There’s a lot wrong with that, but whatever: the study isn’t designed to show causation, and their idea is implausible on its face because relaxation usually does not put a dent in trigger point pain. Probably all this study does is confirm (in a highly technical way) the common sense observation that “pain relief is relaxing.” Or just that pushing on sore neck muscles is relaxing. Which is actually worth knowing, maybe.

See the trigger points tutorial for a more detailed analysis.

original abstract Abstracts here may not perfectly match originals, for a variety of technical and practical reasons. Some abstacts are truncated for my purposes here, if they are particularly long-winded and unhelpful. I occasionally add clarifying notes. And I make some minor corrections.

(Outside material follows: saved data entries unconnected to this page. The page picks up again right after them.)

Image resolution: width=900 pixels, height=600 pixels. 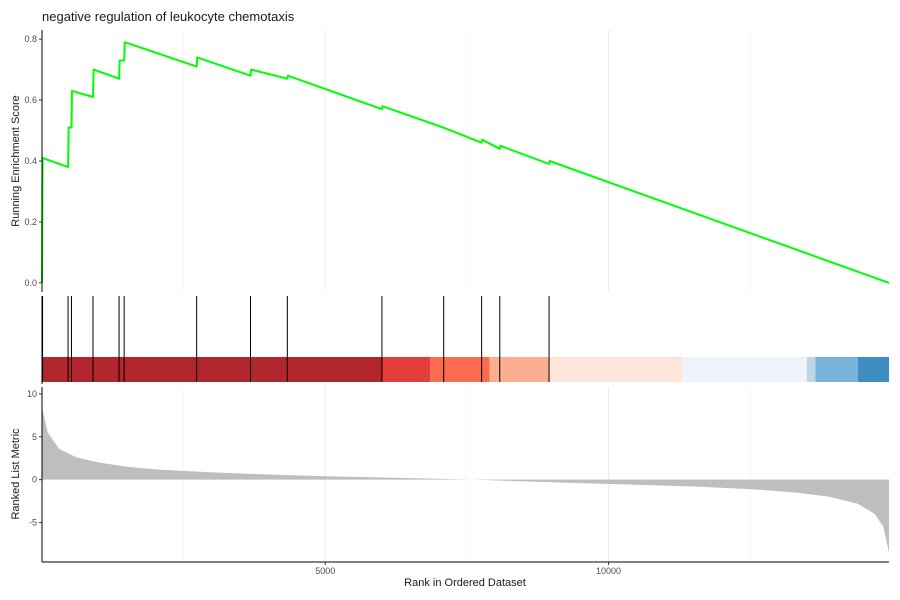 What do you see at coordinates (34, 480) in the screenshot?
I see `ranked-y-tick-label-1: 0` at bounding box center [34, 480].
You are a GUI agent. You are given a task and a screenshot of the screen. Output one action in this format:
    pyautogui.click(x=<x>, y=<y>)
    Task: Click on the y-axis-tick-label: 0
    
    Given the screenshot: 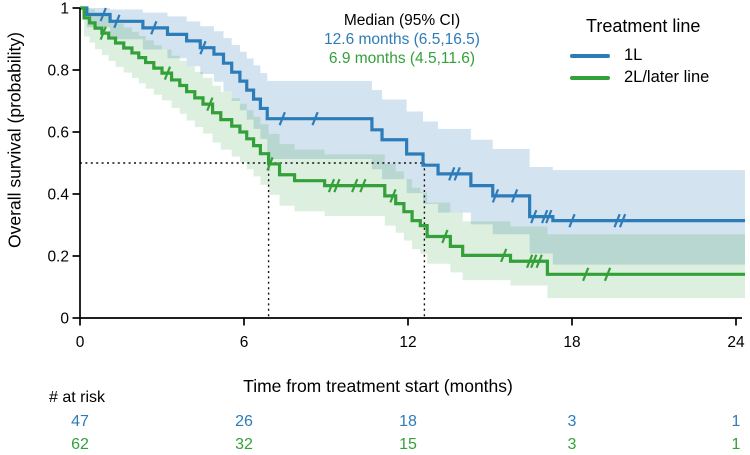 What is the action you would take?
    pyautogui.click(x=64, y=320)
    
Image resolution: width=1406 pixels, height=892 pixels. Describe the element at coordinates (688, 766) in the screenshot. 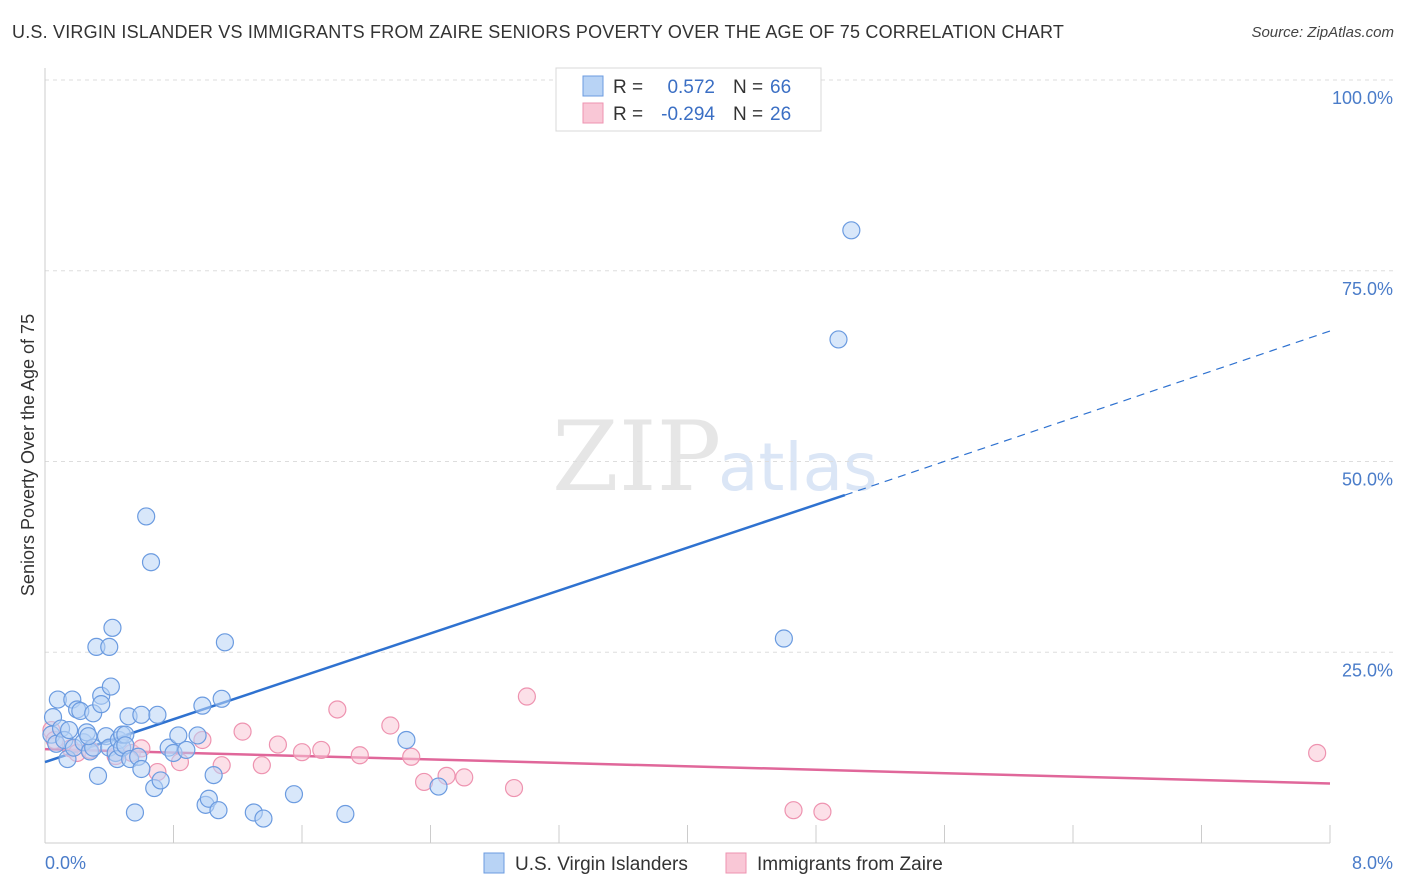

I see `trend-line-zaire` at that location.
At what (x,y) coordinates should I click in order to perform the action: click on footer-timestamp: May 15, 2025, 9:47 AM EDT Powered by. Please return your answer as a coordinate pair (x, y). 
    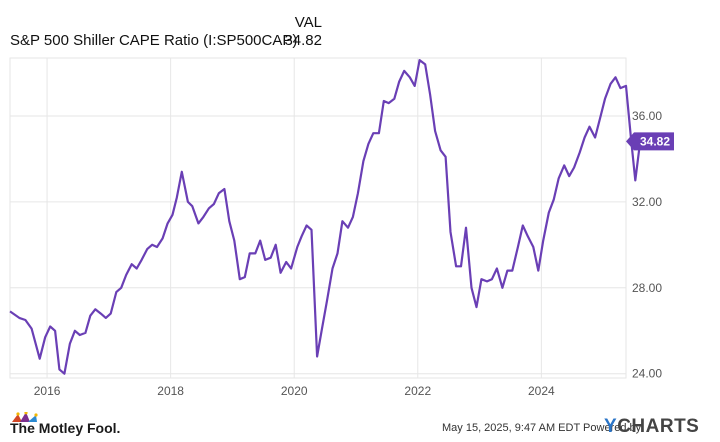
    Looking at the image, I should click on (542, 428).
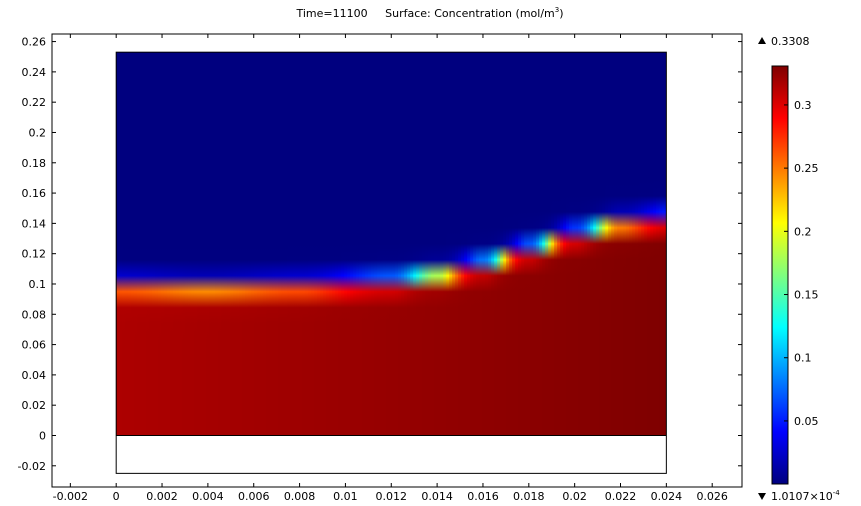 The height and width of the screenshot is (506, 861). Describe the element at coordinates (34, 406) in the screenshot. I see `y-tick-label: 0.02` at that location.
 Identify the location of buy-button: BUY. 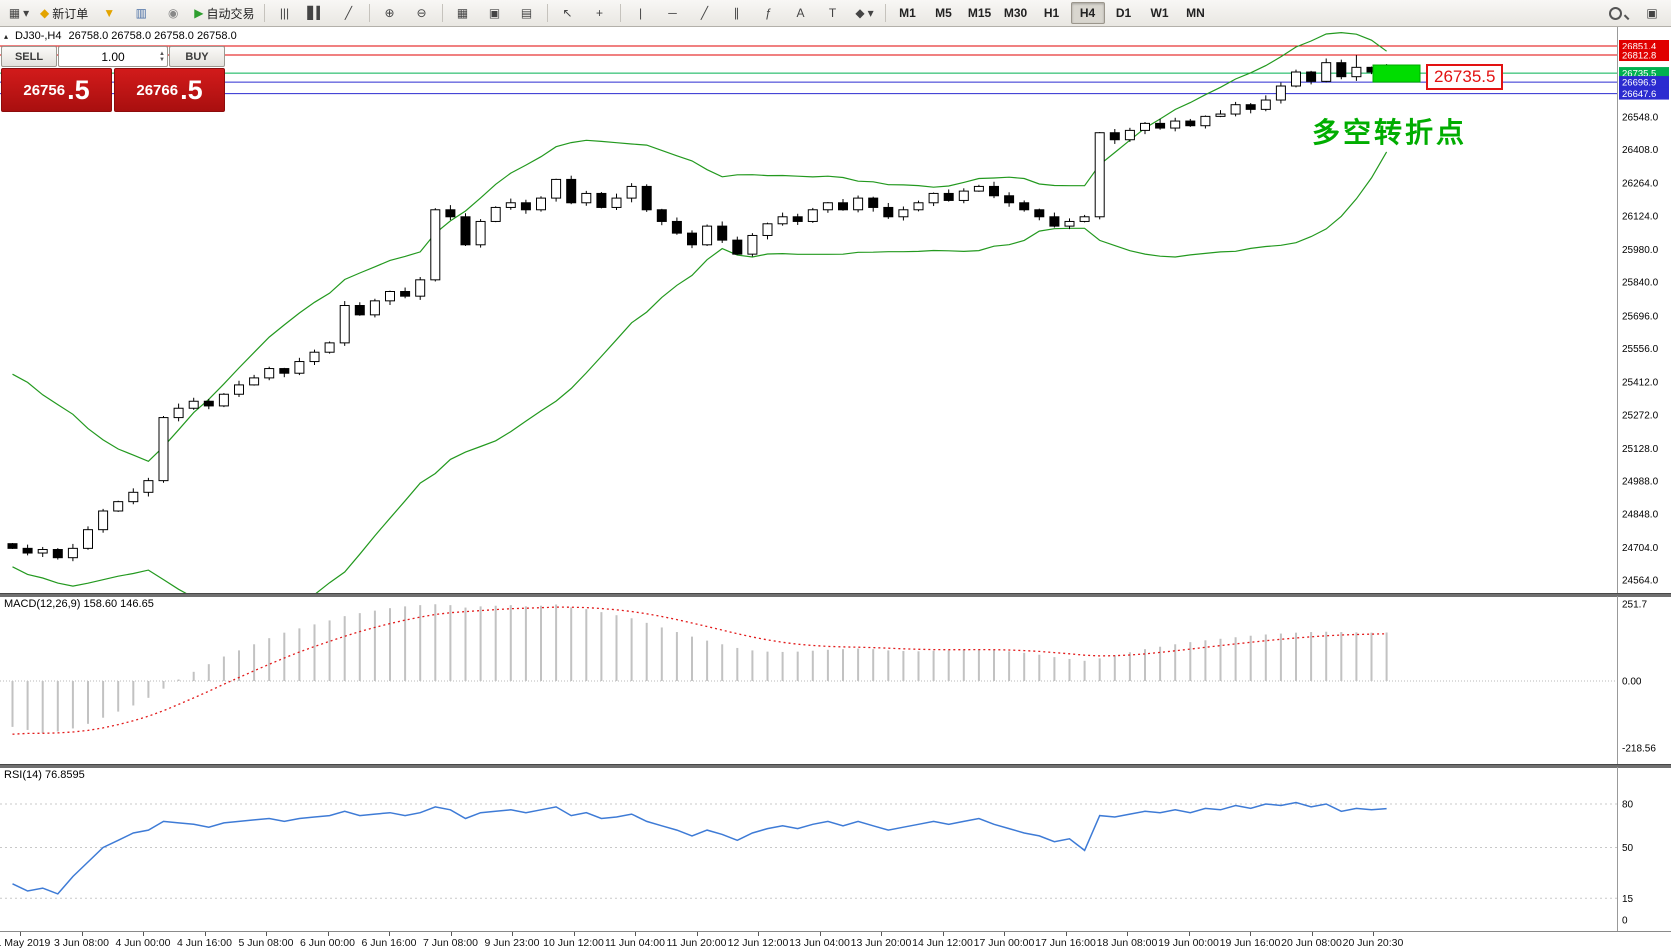
(197, 56).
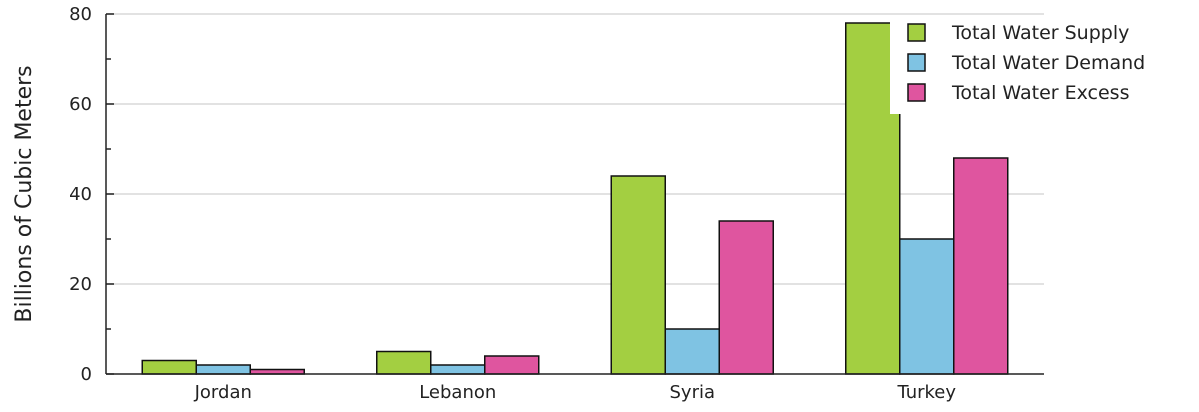  Describe the element at coordinates (80, 14) in the screenshot. I see `y-tick-label: 80` at that location.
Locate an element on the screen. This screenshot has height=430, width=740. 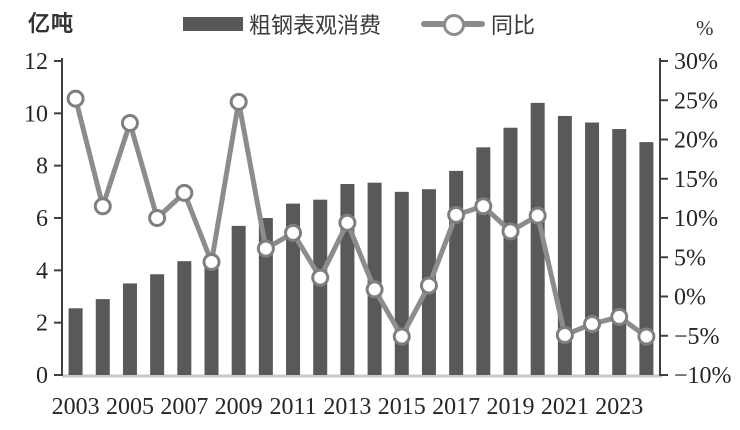
legend-item-bar-series: 粗钢表观消费 is located at coordinates (282, 24).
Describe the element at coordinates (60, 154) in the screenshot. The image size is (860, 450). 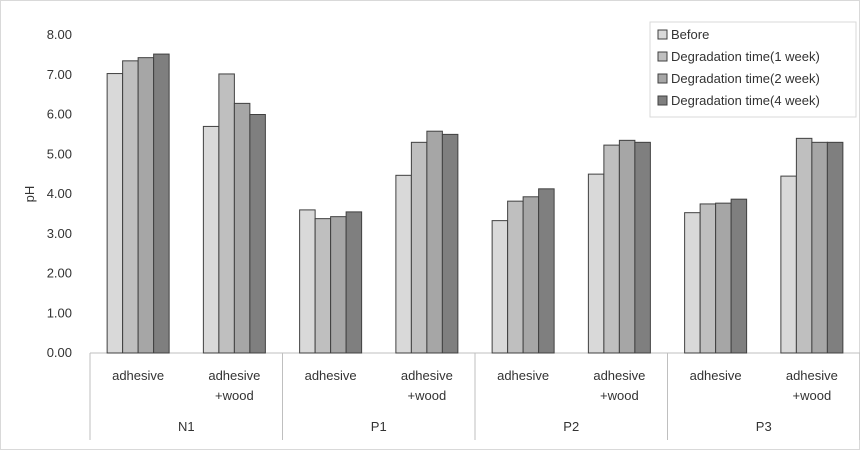
I see `y-tick-label: 5.00` at that location.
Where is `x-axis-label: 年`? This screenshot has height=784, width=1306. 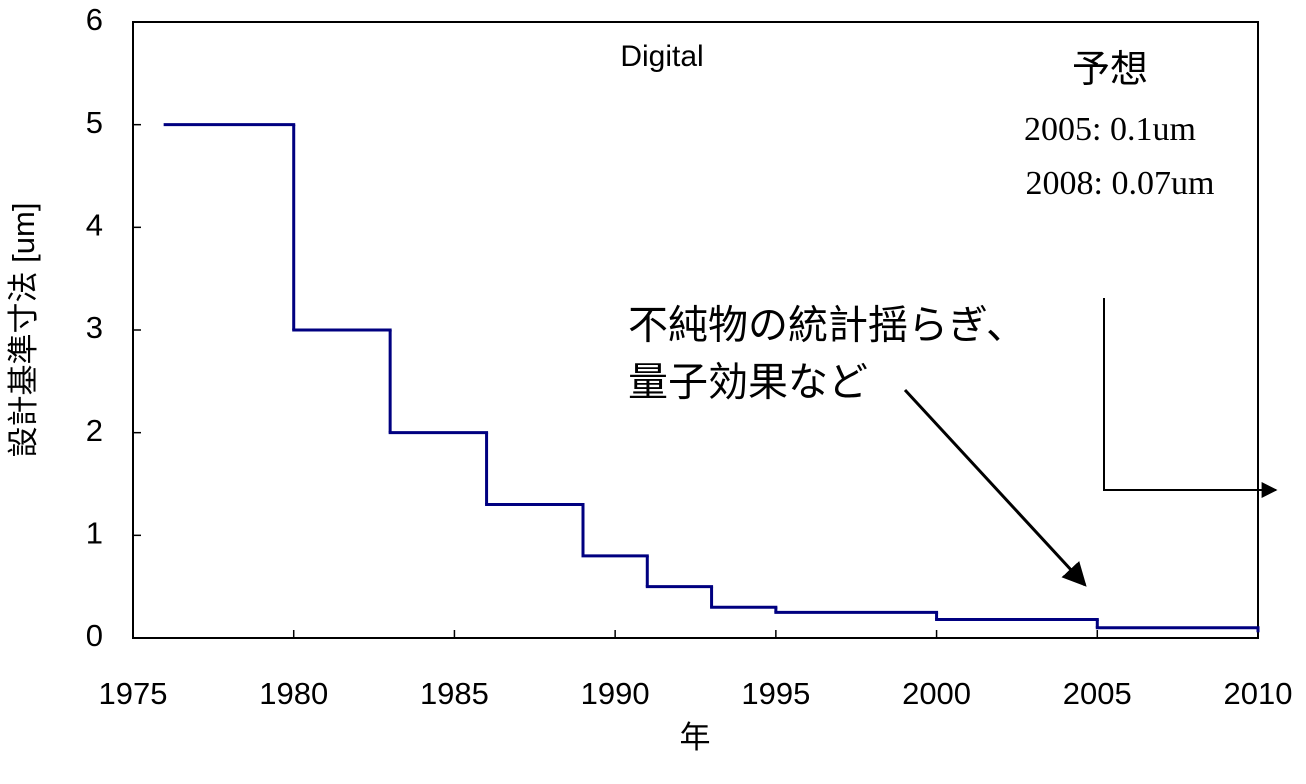
x-axis-label: 年 is located at coordinates (696, 738).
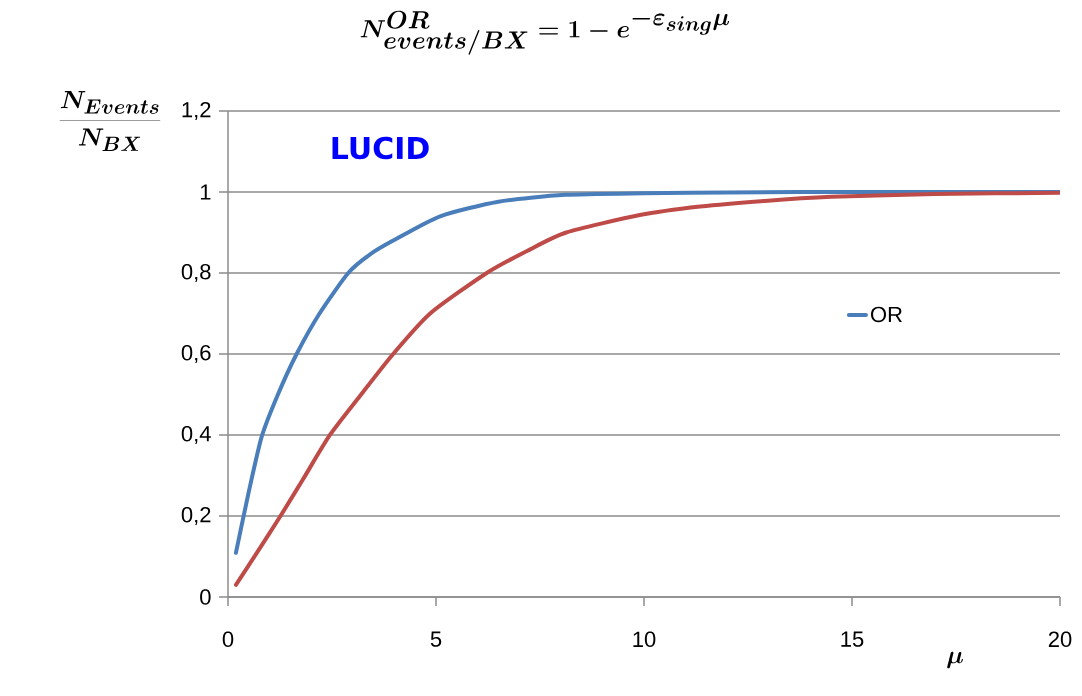 The height and width of the screenshot is (696, 1082). What do you see at coordinates (1060, 640) in the screenshot?
I see `x-tick-label: 20` at bounding box center [1060, 640].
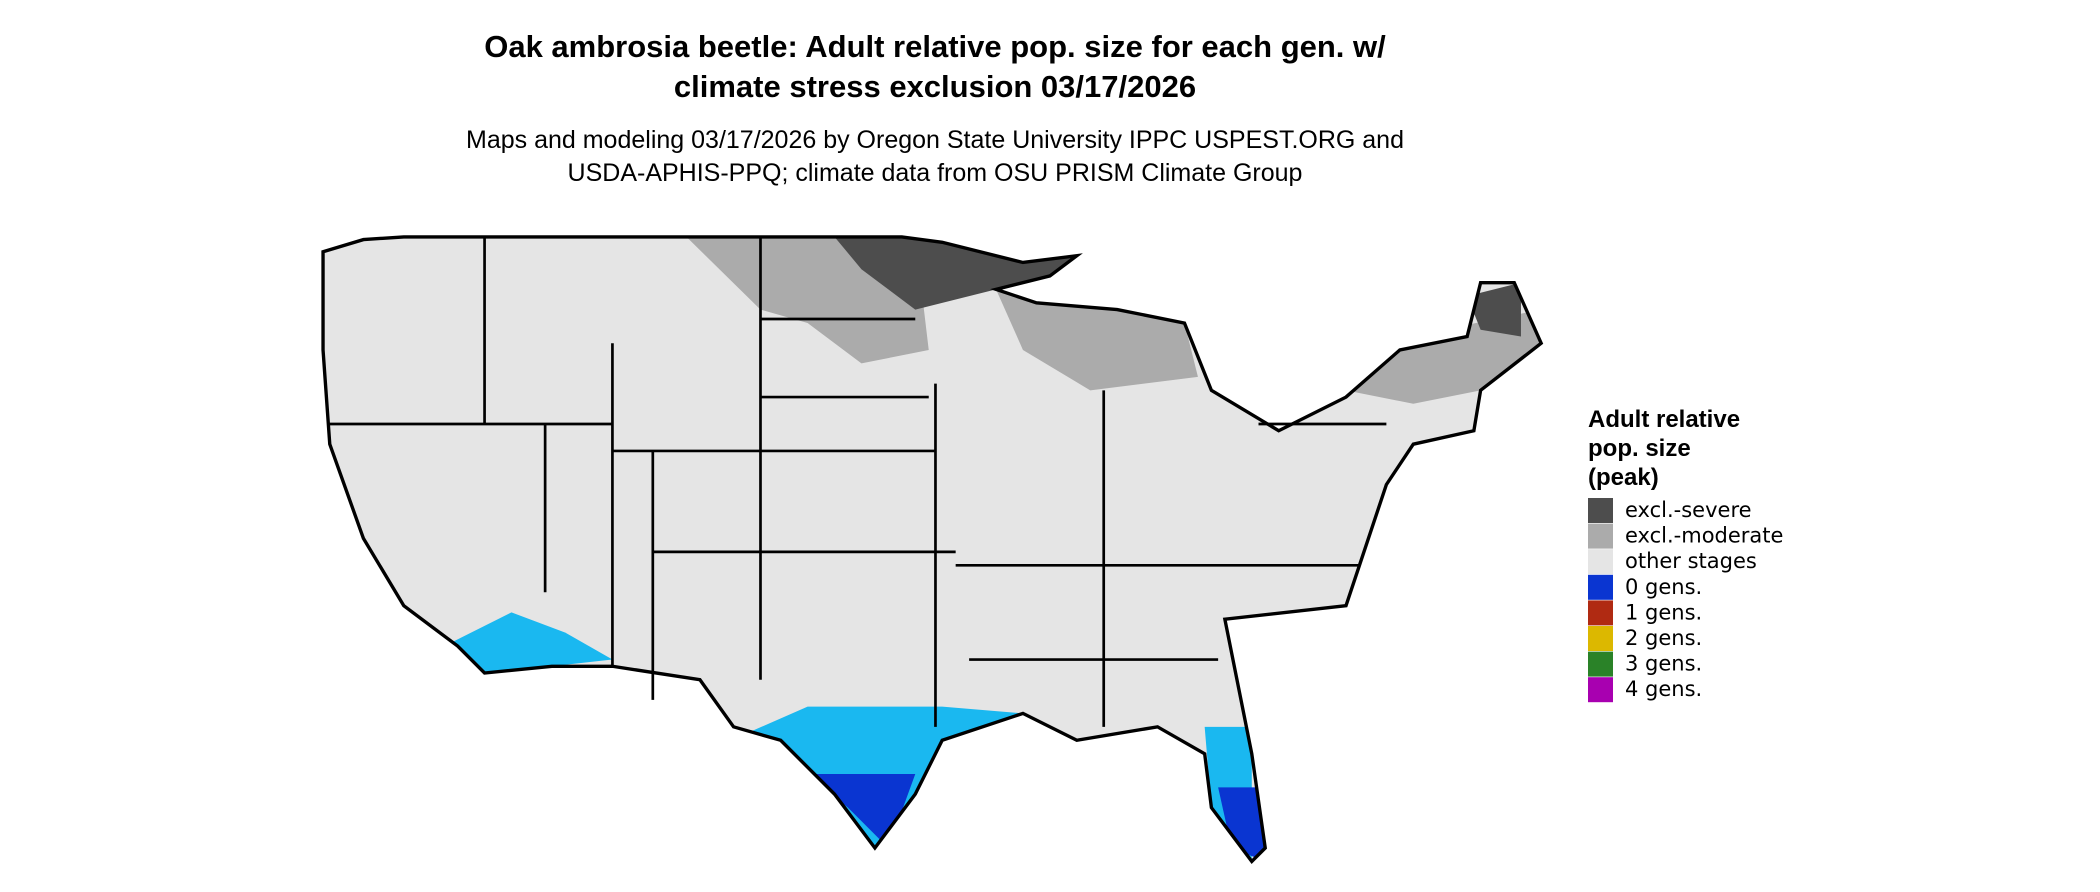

Compression at myofascial trigger points (MTrPs), known as "ischemic compression," has been reported to provide immediate relief of musculoskeletal pain and reduce the sympathetic activity that exacerbates chronic pain. We conducted a pilot study to investigate the possible involvement of the prefrontal cortex in pain relief obtained by MTrP compression in the present study, and analyzed the relationships among prefrontal hemodynamic activity, activity of the autonomic nervous system, and subjective pain in patients with chronic neck pain, with and without MTrP compression. Twenty-one female subjects with chronic neck pain were randomly assigned to two groups: MTrP compression (n = 11) or Non-MTrP compression (n = 10). Compression for 30 s was conducted 4 times. During the experiment, prefrontal hemodynamic activity [changes in Oxy-hemoglobin (Hb), Deoxy-Hb, and Total-Hb concentrations] and autonomic activity based on heart rate variability (HRV) were monitored by using near infrared spectroscopy (NIRS) and electrocardiography (ECG), respectively. The results indicated that MTrP compression significantly reduced subjective pain compared with Non-MTrP compression. The spectral frequency-domain analyses of HRV indicated that a low frequency (LF) component of HRV was decreased, and a high frequency (HF) component of HRV was increased during MTrP compression, while LF/HF ratio was decreased during MTrP compression. In addition, prefrontal hemodynamic activity was significantly decreased during MTrP compression compared with Non-MTrP compression. Furthermore, changes in autonomic activity were significantly correlated with changes in subjective pain and prefrontal hemodynamic activity. Along with previous studies indicating a role for sympathetic activity in the exacerbation of chronic pain, the present results suggest that MTrP compression in the neck region alters the activity of the autonomic nervous system via the prefrontal cortex to reduce subjective pain.